Supplied material: Begin
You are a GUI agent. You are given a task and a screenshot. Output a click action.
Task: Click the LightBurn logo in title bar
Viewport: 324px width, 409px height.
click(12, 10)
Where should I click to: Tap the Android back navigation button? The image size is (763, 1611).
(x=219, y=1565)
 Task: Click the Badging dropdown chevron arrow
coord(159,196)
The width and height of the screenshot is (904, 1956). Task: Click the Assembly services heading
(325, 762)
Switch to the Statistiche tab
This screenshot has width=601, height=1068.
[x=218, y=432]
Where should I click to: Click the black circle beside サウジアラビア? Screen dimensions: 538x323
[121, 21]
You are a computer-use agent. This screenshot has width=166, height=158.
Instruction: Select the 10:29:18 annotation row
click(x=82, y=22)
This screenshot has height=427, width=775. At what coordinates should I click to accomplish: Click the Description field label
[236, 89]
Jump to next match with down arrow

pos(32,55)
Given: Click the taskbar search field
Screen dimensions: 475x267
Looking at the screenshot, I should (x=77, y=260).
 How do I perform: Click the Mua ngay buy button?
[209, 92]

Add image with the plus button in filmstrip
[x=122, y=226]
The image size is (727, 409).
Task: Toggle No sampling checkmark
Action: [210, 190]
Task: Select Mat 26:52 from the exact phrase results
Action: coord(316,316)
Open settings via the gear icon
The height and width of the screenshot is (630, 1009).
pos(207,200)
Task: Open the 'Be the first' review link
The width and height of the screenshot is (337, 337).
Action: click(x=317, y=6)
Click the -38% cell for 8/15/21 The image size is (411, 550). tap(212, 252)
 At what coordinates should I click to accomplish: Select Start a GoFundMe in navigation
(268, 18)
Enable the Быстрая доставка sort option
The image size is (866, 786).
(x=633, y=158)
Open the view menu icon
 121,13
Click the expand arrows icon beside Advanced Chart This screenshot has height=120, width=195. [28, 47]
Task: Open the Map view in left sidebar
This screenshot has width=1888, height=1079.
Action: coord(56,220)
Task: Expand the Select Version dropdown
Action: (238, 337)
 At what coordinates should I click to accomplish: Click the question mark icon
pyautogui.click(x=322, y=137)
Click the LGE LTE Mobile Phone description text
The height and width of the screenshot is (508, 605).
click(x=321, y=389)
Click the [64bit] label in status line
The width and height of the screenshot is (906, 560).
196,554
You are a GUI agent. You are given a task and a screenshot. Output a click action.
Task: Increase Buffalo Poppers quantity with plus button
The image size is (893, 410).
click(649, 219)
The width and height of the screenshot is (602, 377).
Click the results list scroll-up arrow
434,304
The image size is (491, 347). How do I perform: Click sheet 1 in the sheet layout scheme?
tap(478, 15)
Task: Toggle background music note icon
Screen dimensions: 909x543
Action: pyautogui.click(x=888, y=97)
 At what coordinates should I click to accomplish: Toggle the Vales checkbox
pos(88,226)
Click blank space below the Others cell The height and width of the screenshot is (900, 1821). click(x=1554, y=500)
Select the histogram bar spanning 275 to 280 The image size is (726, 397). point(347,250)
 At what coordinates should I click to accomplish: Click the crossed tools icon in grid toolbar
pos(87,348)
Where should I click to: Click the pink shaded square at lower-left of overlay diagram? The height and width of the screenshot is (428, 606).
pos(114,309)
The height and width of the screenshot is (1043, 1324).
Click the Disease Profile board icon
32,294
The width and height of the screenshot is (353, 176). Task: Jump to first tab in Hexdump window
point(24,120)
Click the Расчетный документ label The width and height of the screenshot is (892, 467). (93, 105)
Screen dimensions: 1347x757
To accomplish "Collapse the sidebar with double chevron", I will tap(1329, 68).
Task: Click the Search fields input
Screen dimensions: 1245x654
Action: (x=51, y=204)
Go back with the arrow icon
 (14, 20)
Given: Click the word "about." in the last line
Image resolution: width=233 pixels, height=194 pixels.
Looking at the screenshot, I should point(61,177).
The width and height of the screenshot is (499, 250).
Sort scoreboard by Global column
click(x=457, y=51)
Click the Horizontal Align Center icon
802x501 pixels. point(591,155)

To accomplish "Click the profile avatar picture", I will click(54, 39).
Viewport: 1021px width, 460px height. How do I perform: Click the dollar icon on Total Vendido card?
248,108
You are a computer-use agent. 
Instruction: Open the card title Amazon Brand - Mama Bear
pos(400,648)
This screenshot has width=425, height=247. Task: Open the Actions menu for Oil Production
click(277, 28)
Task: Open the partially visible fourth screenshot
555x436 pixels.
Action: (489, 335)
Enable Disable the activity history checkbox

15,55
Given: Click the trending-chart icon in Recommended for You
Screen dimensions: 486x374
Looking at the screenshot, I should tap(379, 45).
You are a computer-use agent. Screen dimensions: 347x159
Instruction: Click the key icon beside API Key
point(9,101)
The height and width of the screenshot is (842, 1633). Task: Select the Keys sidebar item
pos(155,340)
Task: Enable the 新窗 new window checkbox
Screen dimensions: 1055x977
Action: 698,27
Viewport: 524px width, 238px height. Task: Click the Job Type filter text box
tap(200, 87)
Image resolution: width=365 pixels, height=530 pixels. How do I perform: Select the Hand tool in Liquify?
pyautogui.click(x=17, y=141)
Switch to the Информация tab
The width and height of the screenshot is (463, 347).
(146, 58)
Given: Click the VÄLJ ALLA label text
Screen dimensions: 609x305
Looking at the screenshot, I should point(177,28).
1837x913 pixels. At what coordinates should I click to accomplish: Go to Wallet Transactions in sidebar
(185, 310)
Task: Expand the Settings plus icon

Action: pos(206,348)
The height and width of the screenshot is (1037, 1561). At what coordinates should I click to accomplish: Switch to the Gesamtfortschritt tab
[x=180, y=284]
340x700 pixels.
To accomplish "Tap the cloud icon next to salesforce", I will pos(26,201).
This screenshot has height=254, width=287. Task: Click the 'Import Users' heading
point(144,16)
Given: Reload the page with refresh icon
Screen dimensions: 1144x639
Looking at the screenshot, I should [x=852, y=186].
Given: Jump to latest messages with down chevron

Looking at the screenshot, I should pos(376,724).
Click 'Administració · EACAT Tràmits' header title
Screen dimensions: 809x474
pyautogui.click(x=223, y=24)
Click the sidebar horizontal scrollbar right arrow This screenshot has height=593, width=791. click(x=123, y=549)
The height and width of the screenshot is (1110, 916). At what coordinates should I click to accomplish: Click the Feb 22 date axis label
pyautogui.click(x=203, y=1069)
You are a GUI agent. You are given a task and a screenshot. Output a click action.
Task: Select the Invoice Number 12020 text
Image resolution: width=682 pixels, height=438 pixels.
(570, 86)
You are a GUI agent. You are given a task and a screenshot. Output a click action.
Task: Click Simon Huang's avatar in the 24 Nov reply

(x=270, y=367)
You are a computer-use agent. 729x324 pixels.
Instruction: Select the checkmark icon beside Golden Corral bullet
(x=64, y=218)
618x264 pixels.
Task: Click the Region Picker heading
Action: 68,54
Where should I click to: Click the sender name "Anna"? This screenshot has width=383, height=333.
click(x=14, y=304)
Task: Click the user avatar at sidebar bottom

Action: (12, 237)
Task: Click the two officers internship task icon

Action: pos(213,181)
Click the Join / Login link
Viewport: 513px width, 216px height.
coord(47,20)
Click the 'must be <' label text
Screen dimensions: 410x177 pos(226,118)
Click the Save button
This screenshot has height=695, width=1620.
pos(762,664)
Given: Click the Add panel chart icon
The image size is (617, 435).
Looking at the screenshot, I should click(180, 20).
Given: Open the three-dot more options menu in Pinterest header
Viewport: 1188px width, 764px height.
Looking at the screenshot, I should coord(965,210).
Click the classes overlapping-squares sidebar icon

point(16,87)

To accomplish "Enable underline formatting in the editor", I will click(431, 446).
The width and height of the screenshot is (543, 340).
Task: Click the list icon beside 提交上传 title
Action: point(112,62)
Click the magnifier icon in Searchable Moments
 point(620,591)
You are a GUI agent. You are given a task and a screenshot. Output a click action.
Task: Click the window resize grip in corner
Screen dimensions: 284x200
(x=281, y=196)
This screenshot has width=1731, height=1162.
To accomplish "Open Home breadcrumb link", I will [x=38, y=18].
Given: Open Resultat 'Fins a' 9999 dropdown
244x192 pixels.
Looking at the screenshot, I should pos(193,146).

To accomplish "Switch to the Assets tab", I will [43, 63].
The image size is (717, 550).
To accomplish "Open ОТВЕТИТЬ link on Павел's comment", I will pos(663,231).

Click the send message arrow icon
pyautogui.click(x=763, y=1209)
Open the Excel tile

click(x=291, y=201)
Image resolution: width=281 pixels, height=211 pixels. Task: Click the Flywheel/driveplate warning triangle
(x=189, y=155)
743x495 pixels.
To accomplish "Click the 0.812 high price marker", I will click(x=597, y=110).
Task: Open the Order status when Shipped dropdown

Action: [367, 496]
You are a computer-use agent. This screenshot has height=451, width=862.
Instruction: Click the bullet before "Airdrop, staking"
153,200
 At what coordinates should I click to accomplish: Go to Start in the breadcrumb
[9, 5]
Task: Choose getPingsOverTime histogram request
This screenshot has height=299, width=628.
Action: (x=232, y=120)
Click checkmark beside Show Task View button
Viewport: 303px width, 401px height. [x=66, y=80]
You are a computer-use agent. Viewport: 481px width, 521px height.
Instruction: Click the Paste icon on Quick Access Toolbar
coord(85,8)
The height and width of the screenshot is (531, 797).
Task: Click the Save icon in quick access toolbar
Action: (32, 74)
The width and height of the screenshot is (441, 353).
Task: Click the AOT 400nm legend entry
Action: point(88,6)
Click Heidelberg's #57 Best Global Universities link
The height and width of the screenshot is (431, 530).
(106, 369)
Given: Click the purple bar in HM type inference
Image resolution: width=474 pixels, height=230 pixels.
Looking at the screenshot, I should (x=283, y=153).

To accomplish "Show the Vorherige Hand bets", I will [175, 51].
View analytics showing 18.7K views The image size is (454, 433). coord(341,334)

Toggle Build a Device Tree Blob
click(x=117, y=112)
Supplied material: End
> Instructions to follow
Above are the entries. Quote exactly the lines from the one bearing "Instruction: Click the bullet" through the one bearing "You are a computer-use agent. Viewport: 481px".

> Answer space
Instruction: Click the bullet before "Airdrop, staking"
153,200
 At what coordinates should I click to accomplish: Go to Start in the breadcrumb
[9, 5]
Task: Choose getPingsOverTime histogram request
This screenshot has height=299, width=628.
Action: (x=232, y=120)
Click checkmark beside Show Task View button
Viewport: 303px width, 401px height. [x=66, y=80]
You are a computer-use agent. Viewport: 481px width, 521px height.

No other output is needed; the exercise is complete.